Why is Ponyboy's hair so important to him?
In the first paragraph of the novel, Ponyboy mentions that his hair is longer than most boys he knows, and it is obvious to the reader that he admires its length. In the novel The Outsiders, Greasers are identified and defined by their hair. It is a status symbol that reflects their rebellious attitude. While the Socs wear madras and cut their hair short, the Greasers intentionally grow their hair long. Initially, Ponyboy is proud of his hair and rough persona. His hair is as much a part of him as his blue jeans and leather jacket. Unlike the Socs who are affluent and have enough money to enjoy material possessions, all Ponyboy has to define him is his hair. When Johnny tells Ponyboy that they'll have to cut their hair off, Ponyboy protests and mentions that his hair is his "trademark." Ponyboy's hair is part of his identity and is what defines him as a Greaser.
Ponyboy's hair is so important to him because his hair is his identity. To cut his hair would imply that he no longer belongs in his Greaser group. His hair is, essentially, the perfect "Greaser" hair. It is long and fine and it styles well. The Greasers all have long hair, combed up and back, but Pony's hair stays in place the best.
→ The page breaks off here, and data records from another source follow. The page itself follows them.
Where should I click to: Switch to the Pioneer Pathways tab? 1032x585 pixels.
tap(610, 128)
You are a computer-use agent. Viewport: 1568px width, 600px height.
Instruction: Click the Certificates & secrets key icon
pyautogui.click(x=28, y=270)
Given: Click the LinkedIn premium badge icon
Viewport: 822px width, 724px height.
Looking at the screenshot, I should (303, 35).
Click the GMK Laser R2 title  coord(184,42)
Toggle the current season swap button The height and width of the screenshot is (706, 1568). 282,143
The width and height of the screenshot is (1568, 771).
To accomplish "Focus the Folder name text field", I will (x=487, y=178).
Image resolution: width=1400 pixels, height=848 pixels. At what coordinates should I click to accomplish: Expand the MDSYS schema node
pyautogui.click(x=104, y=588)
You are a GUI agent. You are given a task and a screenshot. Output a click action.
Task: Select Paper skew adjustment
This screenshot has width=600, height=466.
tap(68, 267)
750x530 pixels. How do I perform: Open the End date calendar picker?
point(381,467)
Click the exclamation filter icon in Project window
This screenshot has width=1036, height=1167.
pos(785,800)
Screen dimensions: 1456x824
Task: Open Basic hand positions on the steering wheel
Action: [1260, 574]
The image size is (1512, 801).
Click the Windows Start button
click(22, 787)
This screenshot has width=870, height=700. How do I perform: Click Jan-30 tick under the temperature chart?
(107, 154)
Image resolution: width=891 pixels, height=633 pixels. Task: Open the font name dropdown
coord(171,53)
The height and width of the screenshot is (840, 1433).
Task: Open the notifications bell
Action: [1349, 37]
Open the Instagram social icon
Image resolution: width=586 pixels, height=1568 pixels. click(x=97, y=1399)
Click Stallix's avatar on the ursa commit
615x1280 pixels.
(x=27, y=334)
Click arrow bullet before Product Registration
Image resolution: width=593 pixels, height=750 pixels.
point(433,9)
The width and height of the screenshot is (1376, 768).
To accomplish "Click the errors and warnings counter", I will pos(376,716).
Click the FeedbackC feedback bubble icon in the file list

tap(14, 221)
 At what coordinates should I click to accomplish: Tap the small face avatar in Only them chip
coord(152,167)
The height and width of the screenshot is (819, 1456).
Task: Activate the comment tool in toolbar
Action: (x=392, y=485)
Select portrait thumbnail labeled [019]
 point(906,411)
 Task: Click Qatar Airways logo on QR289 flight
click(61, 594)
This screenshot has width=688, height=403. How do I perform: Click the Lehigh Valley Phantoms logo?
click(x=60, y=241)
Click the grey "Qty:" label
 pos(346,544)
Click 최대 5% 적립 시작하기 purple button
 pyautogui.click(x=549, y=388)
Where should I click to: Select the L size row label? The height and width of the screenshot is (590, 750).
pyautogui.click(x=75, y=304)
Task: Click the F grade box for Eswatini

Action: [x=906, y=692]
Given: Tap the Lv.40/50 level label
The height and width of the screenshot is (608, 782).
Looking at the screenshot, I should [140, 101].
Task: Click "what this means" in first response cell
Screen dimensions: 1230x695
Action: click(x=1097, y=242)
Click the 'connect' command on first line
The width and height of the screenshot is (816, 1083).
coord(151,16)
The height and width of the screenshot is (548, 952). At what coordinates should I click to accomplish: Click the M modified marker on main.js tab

He has been growing his hair out for some time. Since Pony's parents died when he was young, his family has been his older brother Darry and the rest of the Greasers. The way he wears his hair sets him apart from the rest of the town, especially the Socs, and affiliates him with his gang, the Greasers.
Ever since the beginning of the book, we have seen that Pony's hair is very important to him. It seems that it is one of the main things that he values.
The reason that Pony values his hair so much is that it is a symbol of who he is. It is his way of showing what kind of person he is. As you know, Pony is one of the greasers. The biggest thing that sets them apart from other people is the way they wear their hair. It is like their symbol of who they are.
So, to Pony, cutting off his hair is like denying who he is and forgetting where he came from.